Lately it seems as though I've had the worst time trying to get my words out. I don't know exactly what has been keeping them in aside from a fear of some people reading my poorly blog or maybe the fear of letting everything go and allowing just the slight inkling of a possibility that someone, anyone will read or see how I view things. Mania... that's what it is..

Well, I found song lyrics. My most resourceful tool for trying to find a way to express how I feel. Music moves me in so many ways and I firmly believe almost every aspect of my life could be detailed by a variety of songs. Right now, this moment, this one as the sun shines in the front door as a light has just turned on (the brightness of the sun scared me.... I was a bit nervous someone had walked in the front door.... ahh)

Someday, when I'm older
And they never know my name
Somehow, if I'm honest
I can never feel ashamed
Maybe I was wrong to
Hold you up so high
Now I know I've lost you
To the feelings I kept inside
I don't know if it felt like
I wanted you here,
the way that I wanted you last time
We're not on the same page,
you don't even know me
Cause you never took the time
Someday, when it's over
And you never show your face
I hope you'll remember
How I tried to make you a place
And so now, I move on
To keep my piece of mind
In someway, I've failed you
But I just ran out of time
I don't know if it felt like
I wanted you here,
the way that I wanted you last time
We're not on the same page,
you don't even know me
Cause you never took the time
I'm not sure that you hear me
I'm not sure that you look at me
the sameI will always be attached to you
But I'm never gonna feel the same
I don't know if it felt likeI wanted you here,
the way that I wanted you last time
We're not on the same page,
you don't even know me
Cause you never took the time
No, you never took the time
Someday, when I'm older...


So until I can find rhyme and reason to why this charade continues.....

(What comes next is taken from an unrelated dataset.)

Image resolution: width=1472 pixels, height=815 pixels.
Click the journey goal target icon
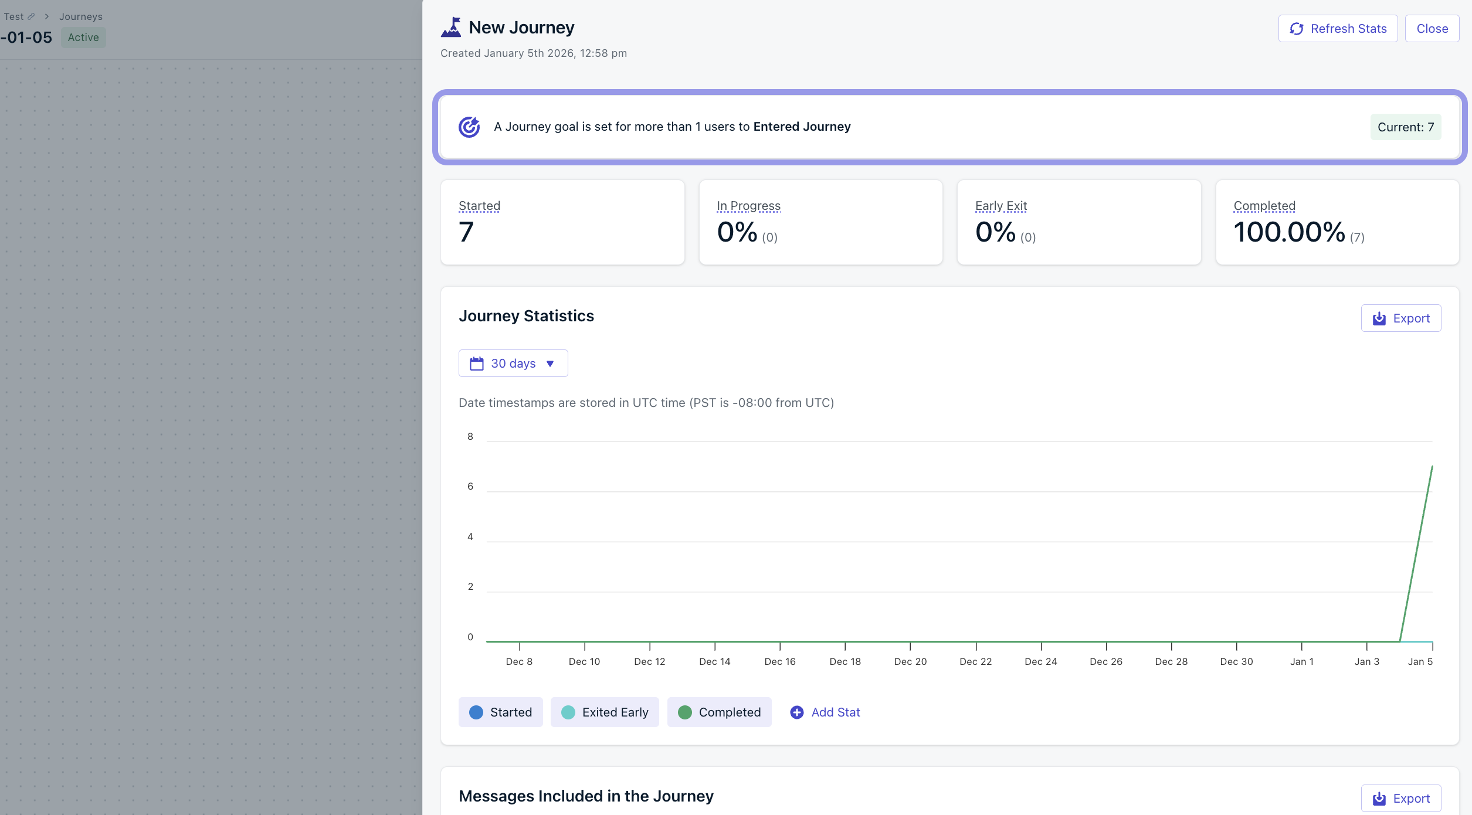[x=470, y=126]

Thursday, November 5, 2009

Dinner Time..

Dinner time and STILL can't talk about it. LORD HELP ME! I need to find the words or friends - Why can't this blog be my friend? Perhaps it's the fear that someone will find this and then read it...

Rediscovery Needed... NOW!

Amazing isn't it? I sit at work looking at my blog with a relatively blank stare... knowing I should "blog" - but not really able to find the words I need to do it. WHY?! There is so much to say and so many things running through my mind, why can't I just get it out? Why has this been so difficult? I hope soon I can learn to trust this blog again - or start anew with it, as if it were a best friend that doesn't really offer advice, just a really wonderful ear. Soon my friend, soon.

Just let me gather my thoughts - pray for answers, then I shall return.

*I may do some pre-writing at lunch since the stress of it all makes me not so hungry!